The results showed that on average students in vocational high school are learning nothing. Across all schools, my team found that almost all students made no progress in math over the course of a year of vocational high school. In particular, 91 percent scored the same or worse after an additional year of schooling. Even in vocational skills—the official priority for these schools—students were not learning much. Students in the basic computing major were not learning anything about computers. No programming, no repair skills, not even how to use basic application packages like Word or Excel.

Crossing the Chasm

For decades, China has defied expert predictions of its demise. Although the urban-rural divide poses an enormous challenge, it is not completely intractable. Basic issues such as nutrition, eyesight, and infection are solvable with careful policies. Addressing cultural issues may prove harder but are not as difficult given the reach and scope of the government. However, the authors believe that even a best-case scenario involving immediate government action will not shift the education rate to a comfortable range.

Still, even in the best-case scenario, owing to China’s very low starting point, it will likely be 2035 before China’s labor force reaches an average high school attainment of even 42 percent—and remember, no country has avoided the middle-income trap with high school attainment below 50 percent. Thus it’s still likely, even at best, that growth rates will fall and much of China’s population will struggle to find formal employment for many years to come. Even if everything works out as well as possible, economic stagnation and the middle-income trap cannot be ruled out.

With an uneducated working force of 300 million people liable to become unemployed, China has a tricky problem to solve. Combined with a lopsided population pyramid and a skewed birthrate, it is not unlikely that crime and social unrest may increase to the point of becoming genuine threats. Even if a welfare system ended up supporting the uneducated, it would hardly be a solution but may intensify existing social divides. Without a job, workers will be deprived of a certain sense of dignity and responsibility, which may end up making things worse.

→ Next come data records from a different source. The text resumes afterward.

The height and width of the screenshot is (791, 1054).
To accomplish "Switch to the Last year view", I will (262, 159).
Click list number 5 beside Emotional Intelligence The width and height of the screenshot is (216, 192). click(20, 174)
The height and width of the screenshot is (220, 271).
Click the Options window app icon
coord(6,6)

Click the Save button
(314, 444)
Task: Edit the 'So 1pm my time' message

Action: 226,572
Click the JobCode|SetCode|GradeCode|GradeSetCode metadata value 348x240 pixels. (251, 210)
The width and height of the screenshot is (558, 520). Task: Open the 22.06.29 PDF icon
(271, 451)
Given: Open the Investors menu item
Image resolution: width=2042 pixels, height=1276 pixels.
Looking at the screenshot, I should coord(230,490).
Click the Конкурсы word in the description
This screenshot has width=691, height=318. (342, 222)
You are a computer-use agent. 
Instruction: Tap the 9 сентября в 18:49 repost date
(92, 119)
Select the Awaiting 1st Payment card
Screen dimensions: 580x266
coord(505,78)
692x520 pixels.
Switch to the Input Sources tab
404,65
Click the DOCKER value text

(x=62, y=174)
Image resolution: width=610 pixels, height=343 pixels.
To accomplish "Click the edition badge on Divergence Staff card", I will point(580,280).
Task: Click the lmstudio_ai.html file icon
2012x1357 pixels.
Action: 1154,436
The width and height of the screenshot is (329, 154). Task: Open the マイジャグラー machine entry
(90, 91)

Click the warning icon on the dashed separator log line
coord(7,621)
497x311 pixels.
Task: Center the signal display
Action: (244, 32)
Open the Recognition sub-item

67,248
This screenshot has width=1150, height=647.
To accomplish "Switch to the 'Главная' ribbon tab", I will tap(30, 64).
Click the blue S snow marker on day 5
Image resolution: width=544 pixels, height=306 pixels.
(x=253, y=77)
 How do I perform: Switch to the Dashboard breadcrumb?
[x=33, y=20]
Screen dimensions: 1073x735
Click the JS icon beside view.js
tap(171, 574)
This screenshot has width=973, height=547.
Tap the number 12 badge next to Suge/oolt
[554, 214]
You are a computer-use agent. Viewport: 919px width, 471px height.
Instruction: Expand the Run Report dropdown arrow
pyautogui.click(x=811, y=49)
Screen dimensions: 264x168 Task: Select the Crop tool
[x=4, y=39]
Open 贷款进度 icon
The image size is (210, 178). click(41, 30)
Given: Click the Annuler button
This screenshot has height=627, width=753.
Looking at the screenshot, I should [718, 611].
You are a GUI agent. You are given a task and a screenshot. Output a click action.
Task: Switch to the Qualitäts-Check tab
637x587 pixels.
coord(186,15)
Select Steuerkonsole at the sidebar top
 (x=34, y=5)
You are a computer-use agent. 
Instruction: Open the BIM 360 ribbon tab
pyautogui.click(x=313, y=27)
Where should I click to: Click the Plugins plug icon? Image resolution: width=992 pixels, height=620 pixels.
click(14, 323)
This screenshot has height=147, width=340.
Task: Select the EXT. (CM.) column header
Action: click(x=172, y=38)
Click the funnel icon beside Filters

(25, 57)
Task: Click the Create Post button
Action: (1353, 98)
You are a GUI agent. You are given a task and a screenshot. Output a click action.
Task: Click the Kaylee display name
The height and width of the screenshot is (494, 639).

Whereas it's easy to find fault with the Chinese political system, it is more difficult to criticize the long-term progress that the country has set itself up for. Today, Chinese technology companies are increasingly relevant, Chinese universities are producing top-tier research, and Chinese students account for the majority of many foreign student populations. However, despite the view of the top, the gap at the bottom is undeniable. No country has escaped the middle-income trap with a high school graduation rate of less than 50%, but China's rate as reported by the authors is around 30%. The fact that over half of rural children suffer from severe cognitive impairments makes the issue an actual humanitarian crisis, and it will be interesting to see how the government decides to resolve it. Even if the party's best efforts go through, a sizable uneducated population will remain and pose an issue for the coming generation. Given China's sheer size, it's possible that it could prove an exception to the middle-income rule because it may be able to sustain a relatively self-sufficient mixed-income economy.

For a relatively technical book, Invisible China is written pretty clearly. The issue that the authors highlight is a worrying thing to consider. Although some important details, such as the hukou system, are not discussed in as much depth as I had hoped, the authors provide a well-reasoned take on a side of China that deserves more attention.